Quanto precisamos ter para ser?

Claudia Miranda Gonçalves

17 de dezembro de 2019 | 09h36

 

Andrea Nery

Andrea Nery

 

Por Andrea Nery

Segue meu presente de natal pra você que dedicará os próximos minutos correndo os olhos nas palavras que deixo impressas neste blog.

Como parte de minha marca pessoal, ele chega na forma de uma boa provocação: uma singela agulha de costura, que caberá a você utilizar sempre que se notar inquieto.

 

 

Sugiro que ela seja usada ao longo de 2020.

Acordei cedo hoje, o que vivendo em uma metrópole, é quase mandatório, minha energia estava grande e o exercício da observação foi inspirador.

Me lembro de muitas vezes em que acordei cedo e minha energia estava tão baixa que no meu deslocamento não conseguia prestar atenção ao que acontecia a minha volta. Nestes dias cumpria bem meu script, desempenhava meu papel, entregava com qualidade, até mais do que era esperado, e atingia os objetivos coletivos de onde trabalhava.

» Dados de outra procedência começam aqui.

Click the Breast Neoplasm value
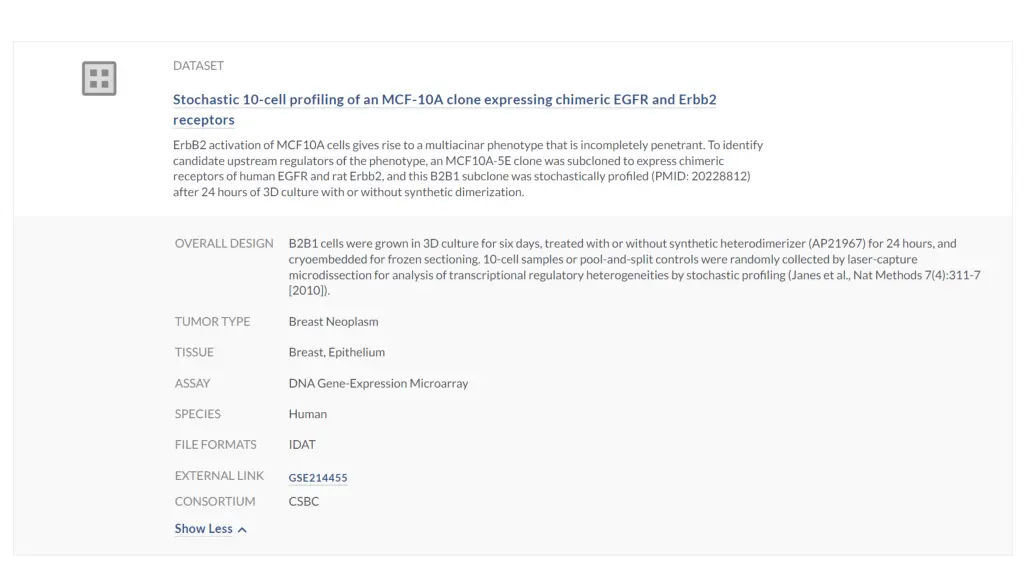 pos(334,321)
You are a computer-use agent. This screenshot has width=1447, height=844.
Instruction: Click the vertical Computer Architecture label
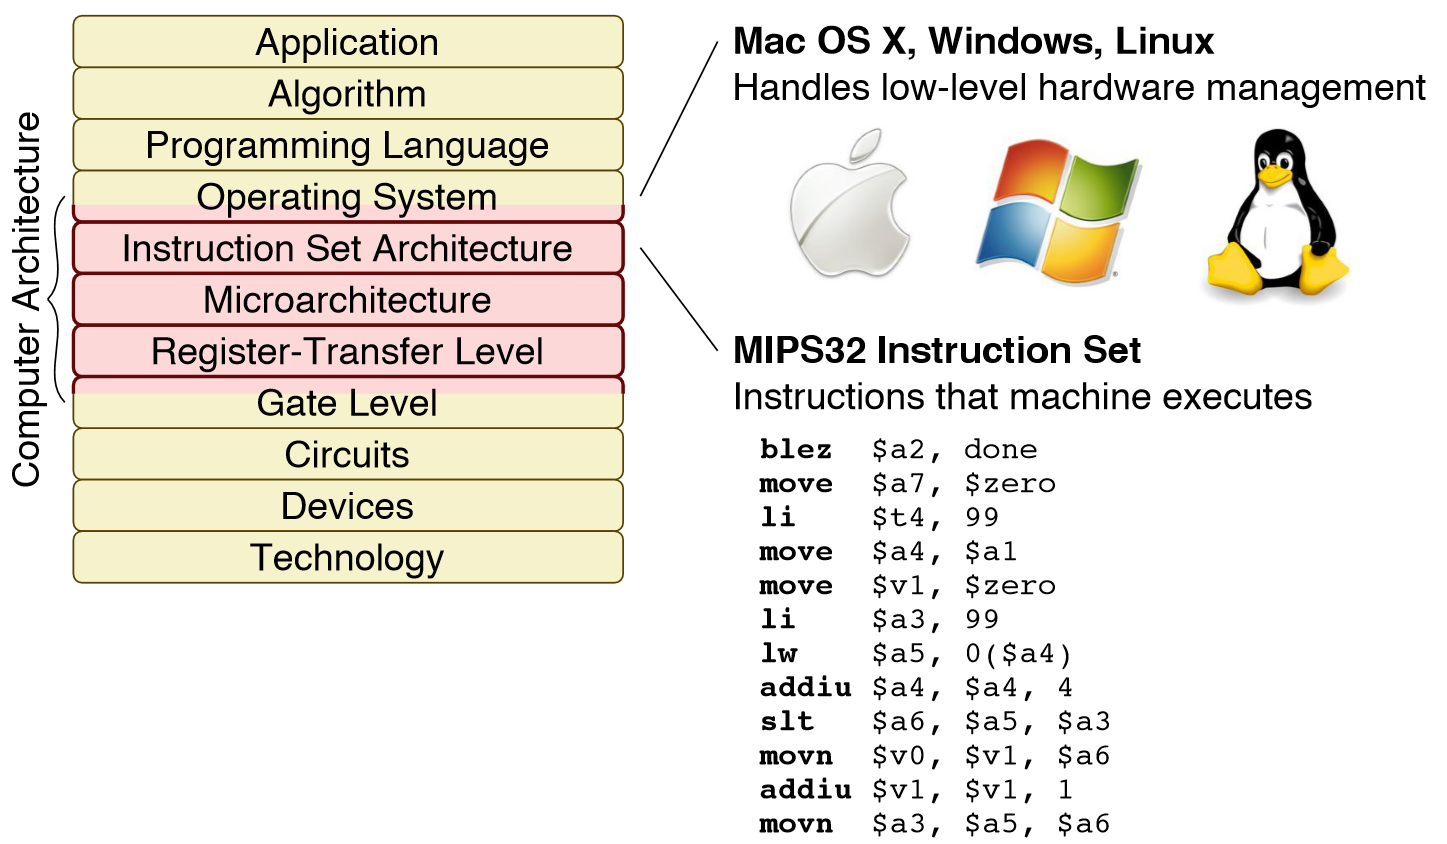tap(27, 299)
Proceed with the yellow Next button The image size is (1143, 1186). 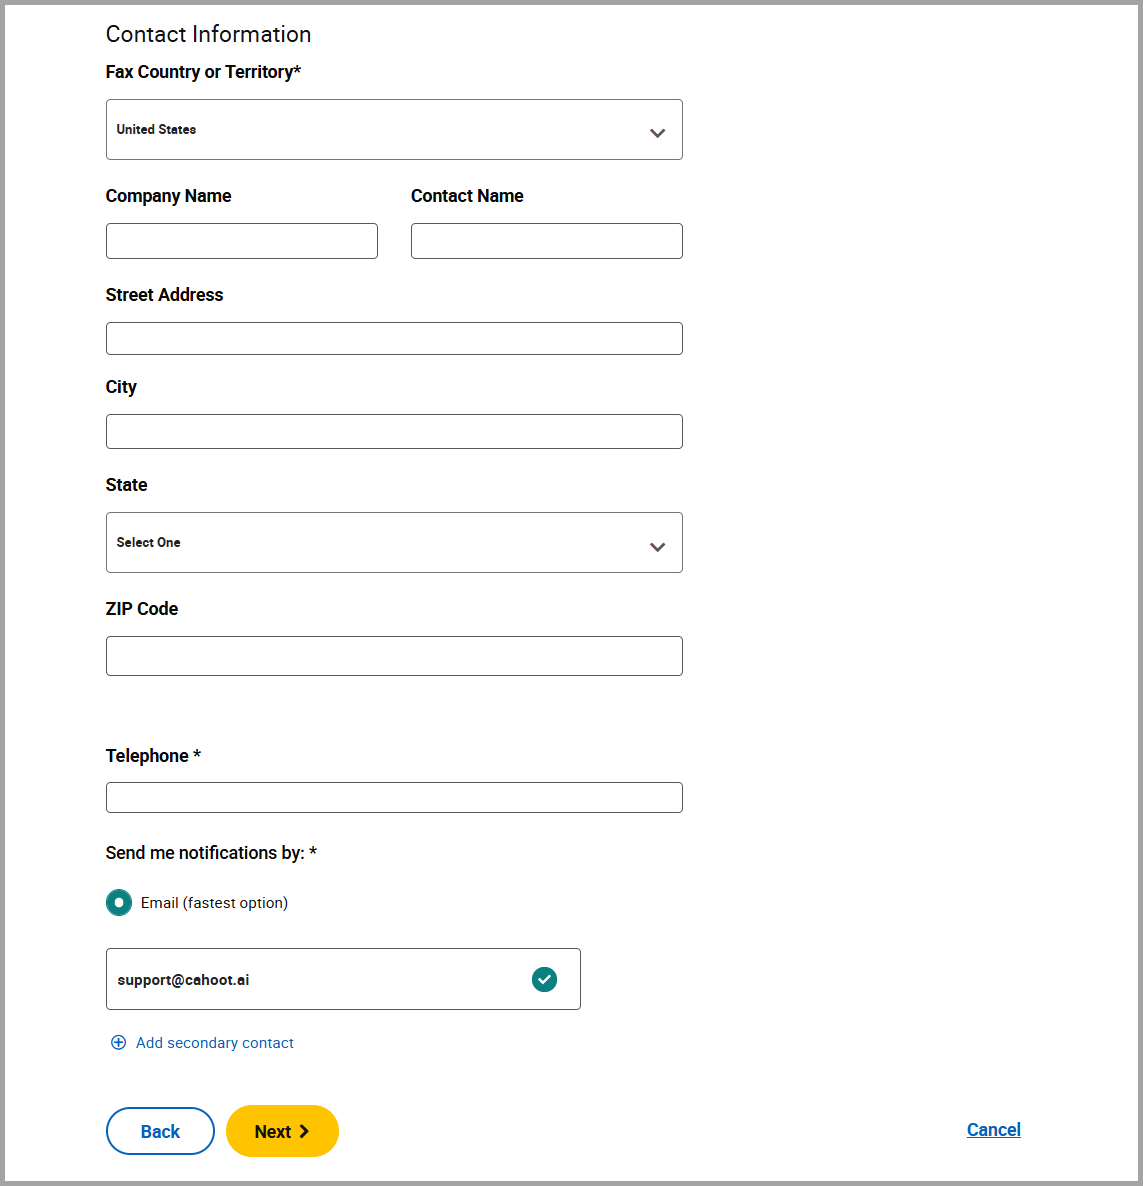[x=282, y=1131]
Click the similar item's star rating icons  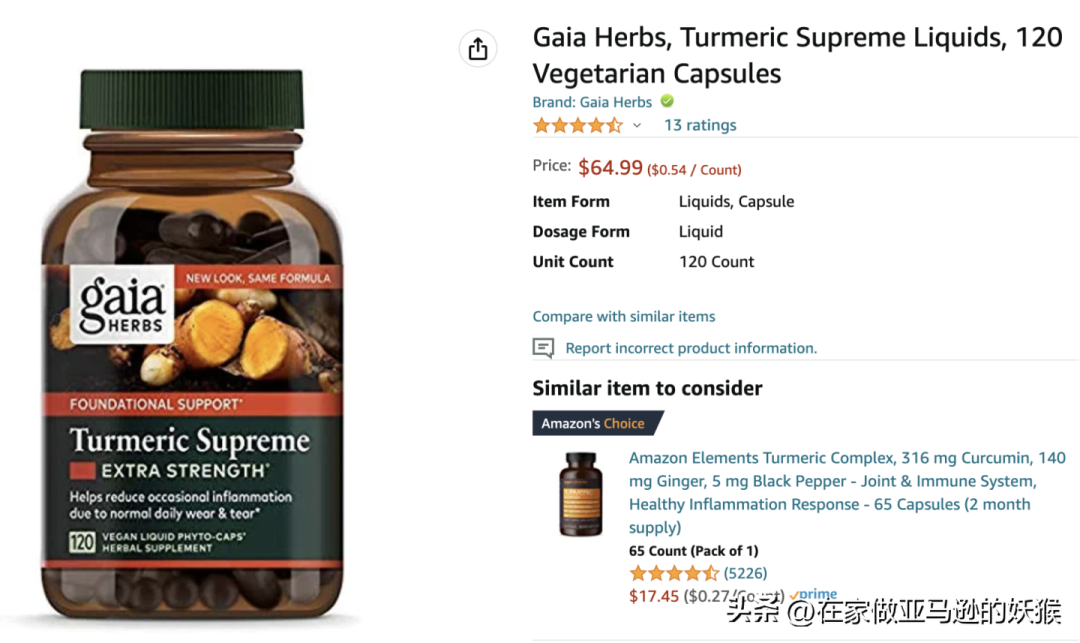tap(674, 573)
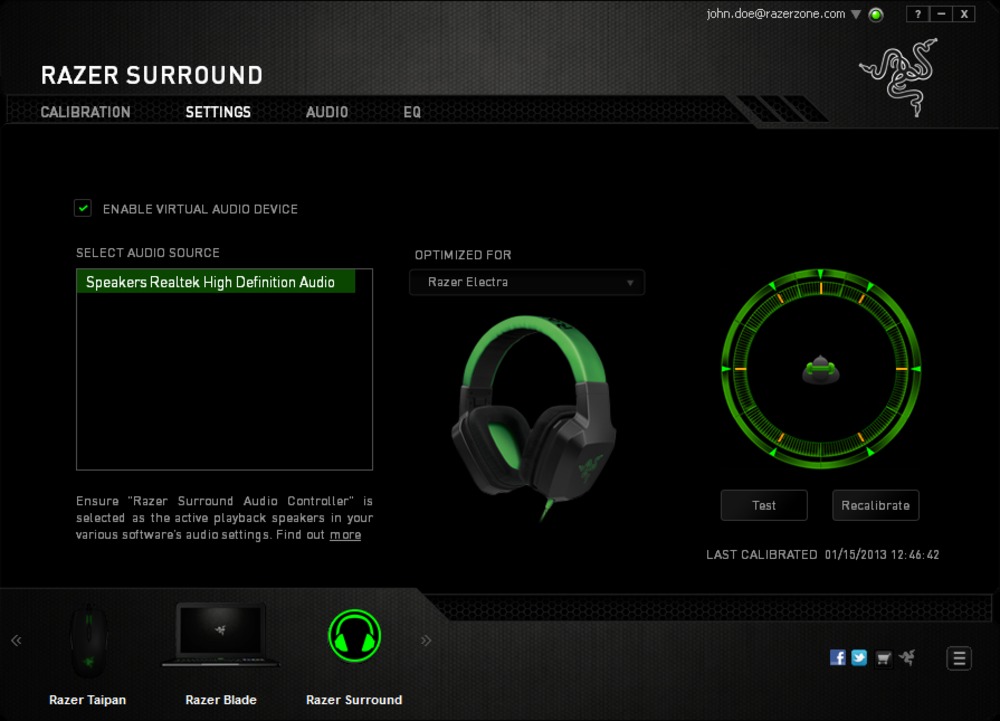The width and height of the screenshot is (1000, 721).
Task: Select the Razer Taipan mouse icon
Action: pos(89,639)
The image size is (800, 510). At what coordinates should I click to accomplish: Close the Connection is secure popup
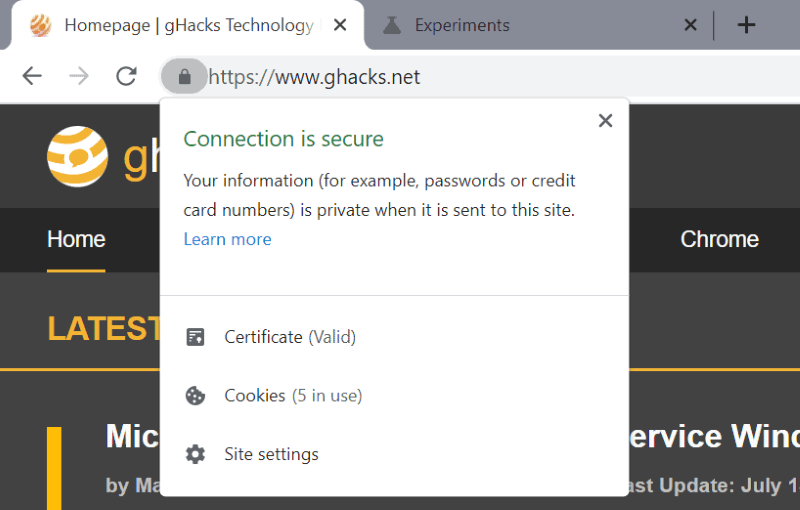605,121
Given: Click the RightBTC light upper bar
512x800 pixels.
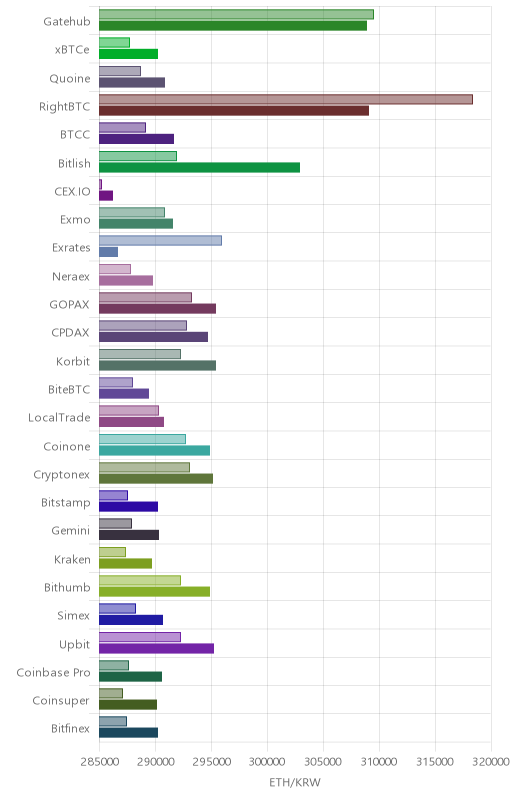Looking at the screenshot, I should coord(286,99).
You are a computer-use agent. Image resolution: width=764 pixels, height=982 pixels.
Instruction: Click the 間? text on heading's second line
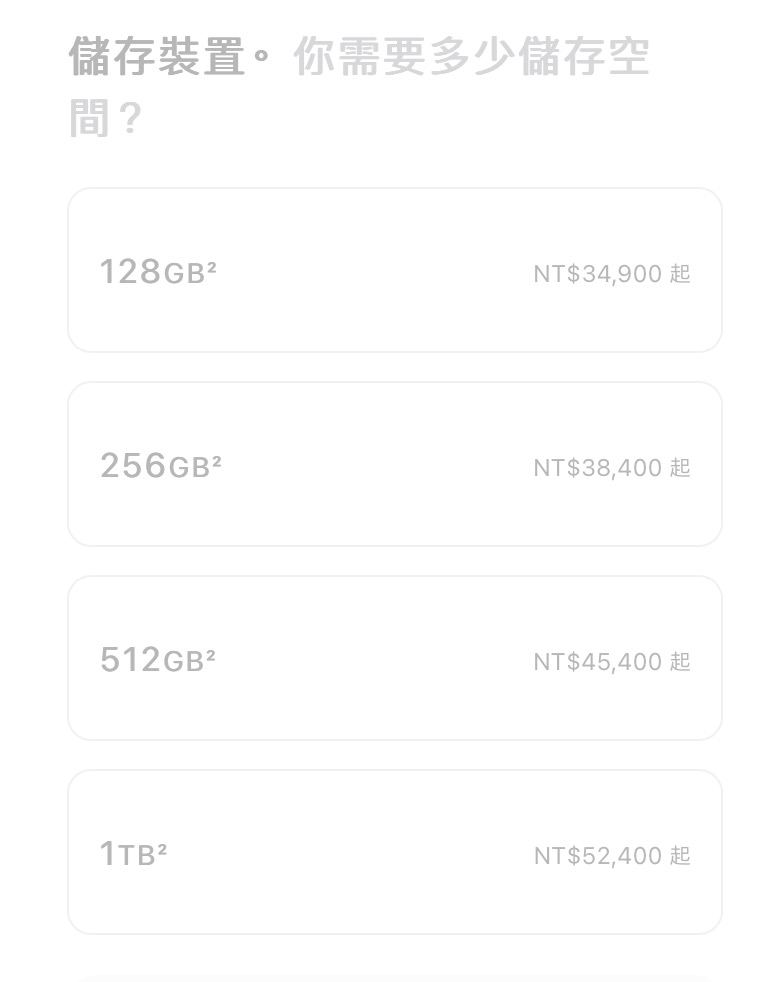click(105, 118)
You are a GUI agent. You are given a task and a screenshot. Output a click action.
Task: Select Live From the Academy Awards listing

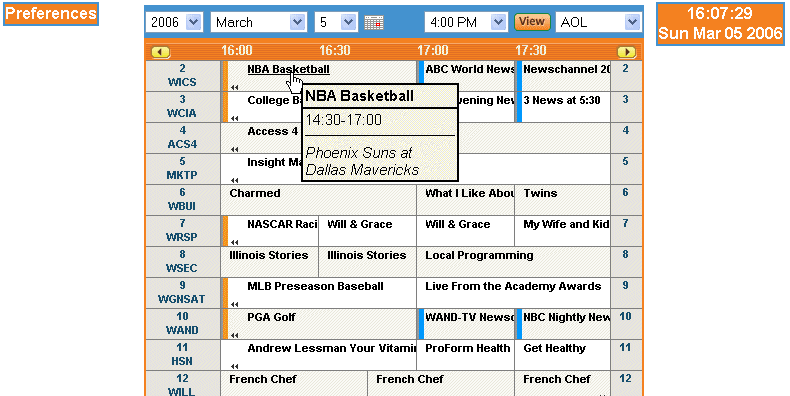513,286
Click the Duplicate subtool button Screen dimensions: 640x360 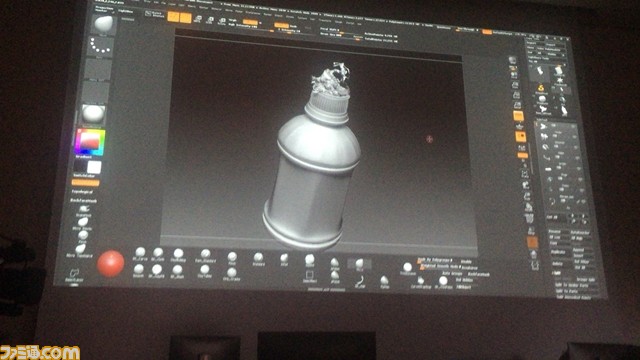557,252
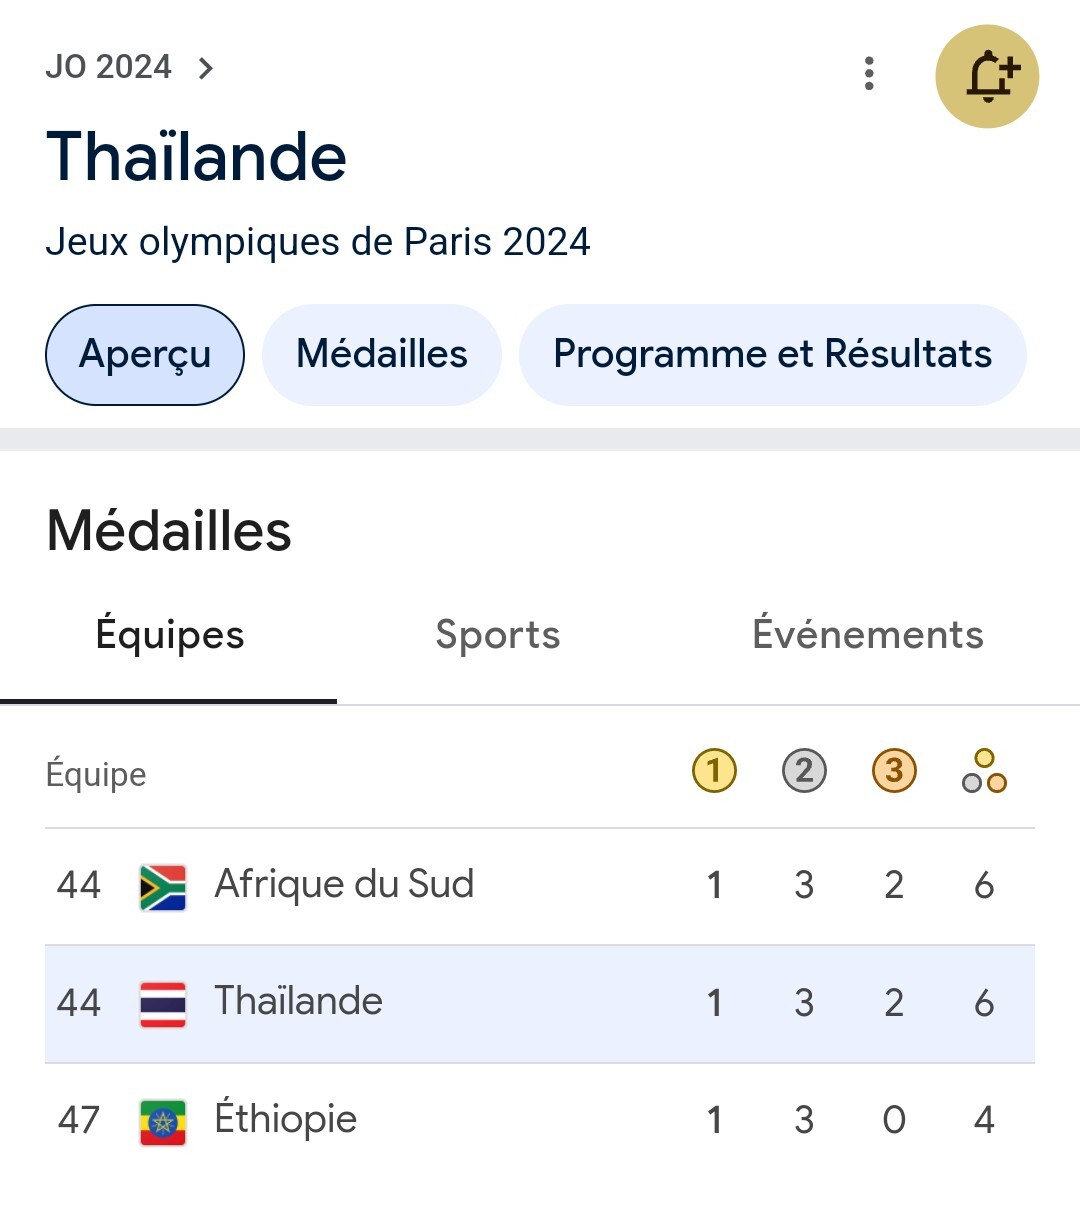Image resolution: width=1080 pixels, height=1206 pixels.
Task: Click the gold medal column icon
Action: 714,771
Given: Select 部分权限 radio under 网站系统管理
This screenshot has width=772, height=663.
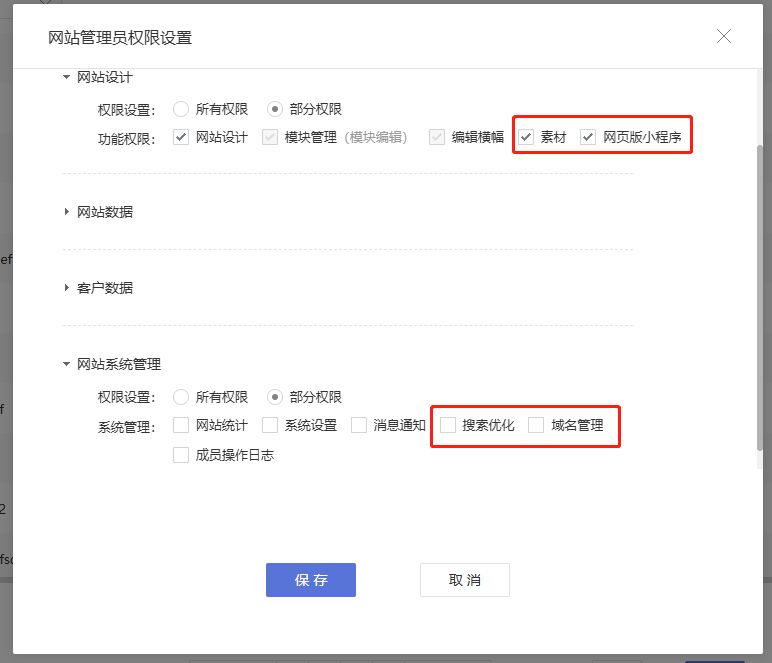Looking at the screenshot, I should coord(275,397).
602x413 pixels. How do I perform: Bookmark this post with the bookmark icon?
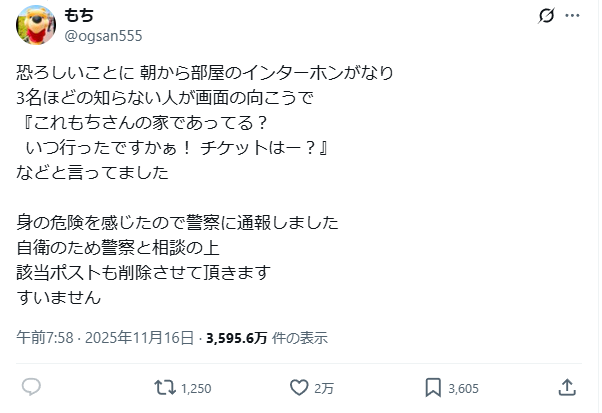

Mas… não me conectava com quem eu era e com as pessoas que se aproximavam de mim.

E é incrível como desenvolvemos a capacidade de realizar as coisas, atingir os objetivos, e interagir com as pessoas sem estar presentes! Vamos nos sentindo confortáveis e familiarizados com o entorno, e com as realizações.

E encontramos outras pessoas, que como nós estão com baixa energia, mas confortáveis com seu desempenho.

Todos nós mergulhados na mesma bolha.

E nesta bolha respiramos juntos e compartilhamos a mesma vontade de ter!

A satisfação e necessidade de pertencer é grande e nos coloca em movimento, e em um processo de mimetização seguimos, por diferentes caminhos, os comandos que fortalecem nossos laços.

Queremos ser diferentes, mas iguais… e buscamos ter casa, ter carro, ter roupas da moda, ter as mais modernas tecnologias, ter viagens de dar inveja, ter amigos, ter likes, ter boas notas, ter melhor desempenho, ter reconhecimento, ter família feliz, ter condições de ter mais, TER!

E de tanto buscar, nossa energia vai baixando e não nos damos conta que já não temos força para SER quem somos!

Eis que surge uma singela agulha de costura…

Recebi a minha há alguns anos, e desde lá venho estourando minhas bolhas. Confesso que cada vez que fico inquieta e me deparo com uma nova bolha dá um frio na barriga!

Ao fazer uso da minha agulha, o primeiro sentimento é de estar em uma queda sem fim e não ter onde apoiar, as primeiras bolhas eram pequenas, depois vieram bolhas maiores, e ainda hoje o sentimento inicial é o mesmo só que transformado…

Ao estourar minha maior bolha até agora, já sabia que encontraria outras pessoas em jornada de queda e que este era o grupo ao qual queria pertencer, descobri isso ao estourar bolhas menores!

Quando começo um processo novo, vejo as redes se formando, são redes de apoio, redes de contato, redes de sustentação, redes de impulso. O que mais me impressiona é que elas se formam rapidamente, se conectam, e as pessoas entram e saem em velocidades diferentes, mas todo o sistema está em harmonia para atender um propósito comum.

O que nos conecta é nossa vontade de ser. Queremos ser nós mesmos, ser mais amigo, ser mais família, ser mais inteiro, ser mais felizes, ser mais presentes, ser simples, ser completo, ser único, SER!

E quando me descubro sendo, minha energia flui e se expande me permitindo ser parte das redes de outros que iniciam novas jornadas em queda.

Em 2020 use sua agulha de costura, estoure suas bolhas e trilhe a jornada que se apresentar, confie que as redes se formarão.

E eu… eu espero poder fazer parte da sua rede e contar com você nas minhas!